A study of factors associated with neonatal necrotizing enterocolitis
10.3760/cma.j.cn112338-20240826-00526
- VernacularTitle:新生儿坏死性小肠结肠炎相关因素研究
- Author:
Qiyue YANG
1
;
Xinhua ZHANG
;
Xiaoyun JIA
;
Hao ZHOU
;
Yanan KANG
;
Xingyu WANG
;
Lixia BAI
Author Information
1. 山西医科大学公共卫生学院流行病学教研室,太原 030000
- Publication Type:Journal Article
- Keywords:
Boruta algorithm;
Regression model;
Neonatal necrotizing enterocolitis;
Related factor
- From:
Chinese Journal of Epidemiology
2025;46(3):492-498
- CountryChina
- Language:Chinese
-
Abstract:
Objective:To explore the related risk factors of neonatal necrotizing enterocolitis (NEC) by constructing and comparing nine regression models.Methods:All NEC patients admitted to the neonatal internal medicine department, neonatal surgery department, and neonatal intensive care unit of Shanxi Provincial Children's Hospital (Shanxi Provincial Maternity and Child Health Center) from 2020 to 2022 were included as the case group.
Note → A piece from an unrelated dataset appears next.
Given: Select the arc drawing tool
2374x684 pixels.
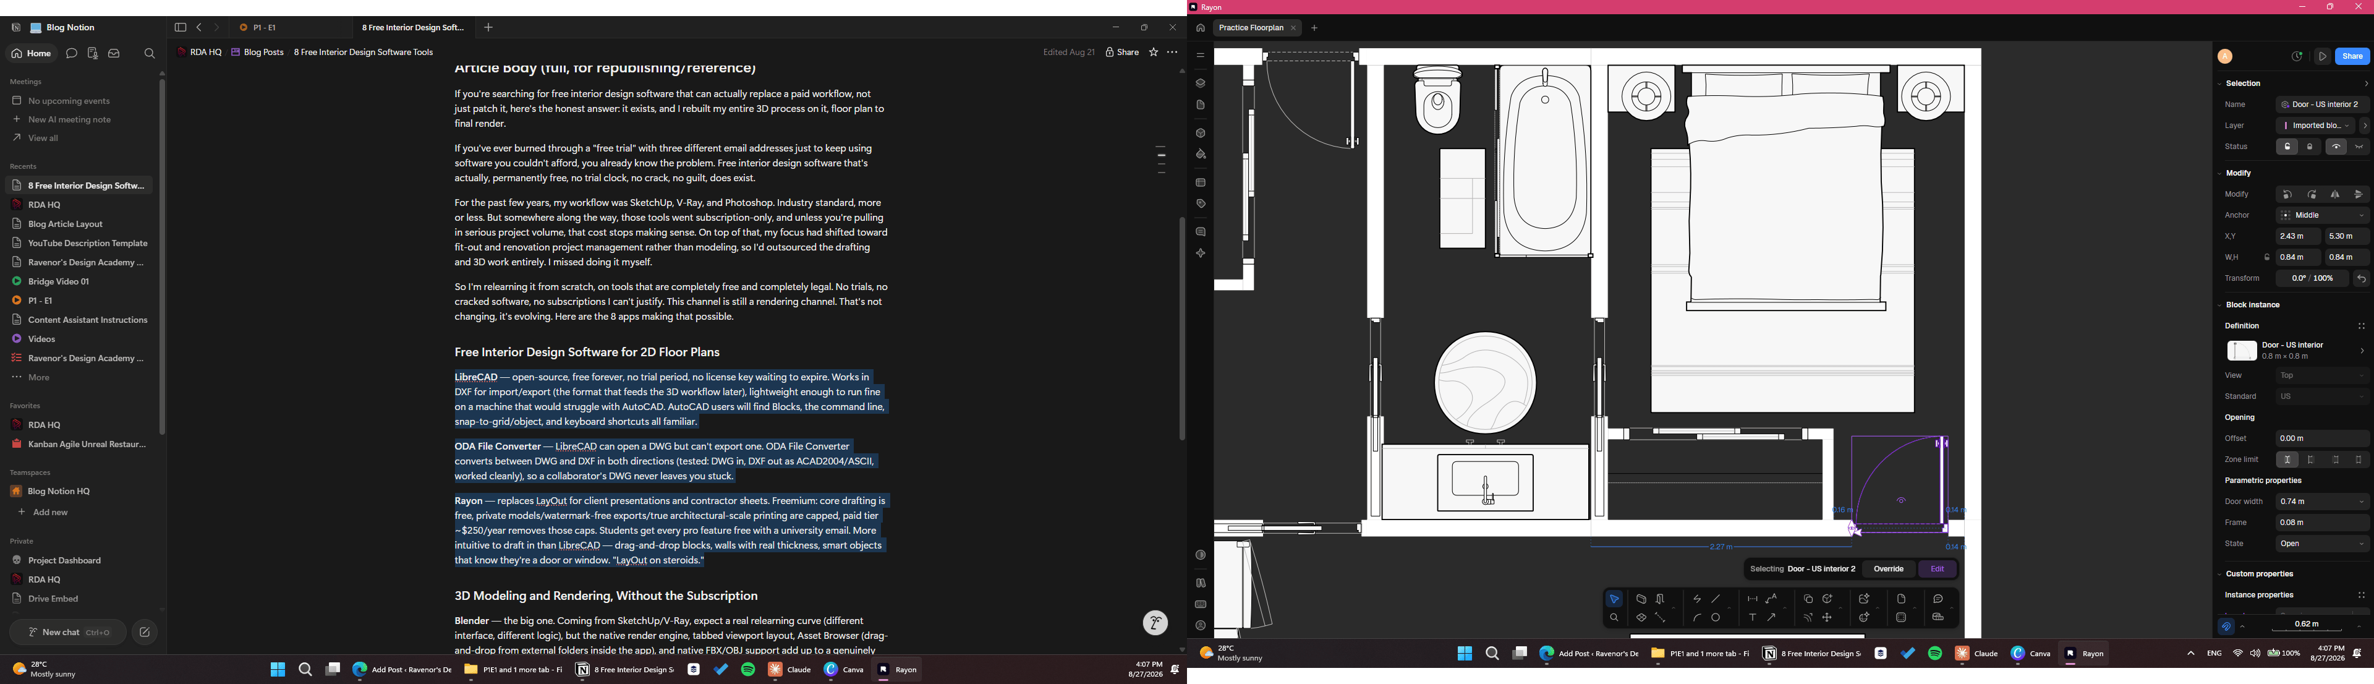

A control group consisted of children admitted during the same period based on the inclusion and exclusion criteria. The NEC data collected were used for feature selection by using the Boruta algorithm. Logistic regression, multi-decision tree gradient boosting, efficient gradient one-sided sampling, random forest, decision tree, gradient boosting decision tree (GBDT), neural network, support vector machine, and K-nearest neighbor models were constructed. The optimal model was selected through rigorous comparison and Shap explainable analysis was performed on the GBDT model.Results:Thirteen key factors were identified through screening for nine regression models construction. After strict comparison and analysis, the GBDT model showed higher stability compared with other eight regression models. In the validation set, the area under the receiver operating characteristic curve of the GBDT model was 0.958, with an accuracy of 0.925, and sensitivity and specificity of 0.827 and 0.950, respectively. Shap explainable analysis on the GBDT model revealed that suffering from anemia, non-invasive ventilator use, procalcitonin use, premature birth, and low birth weight increased the risk for NEC, while breastfeeding and probiotics decreased the risk for NEC.Conclusion:This study identified the risk factors and protective factors for NEC by using the GBDT model, which provided evidnce for the prevention and treatment of NEC.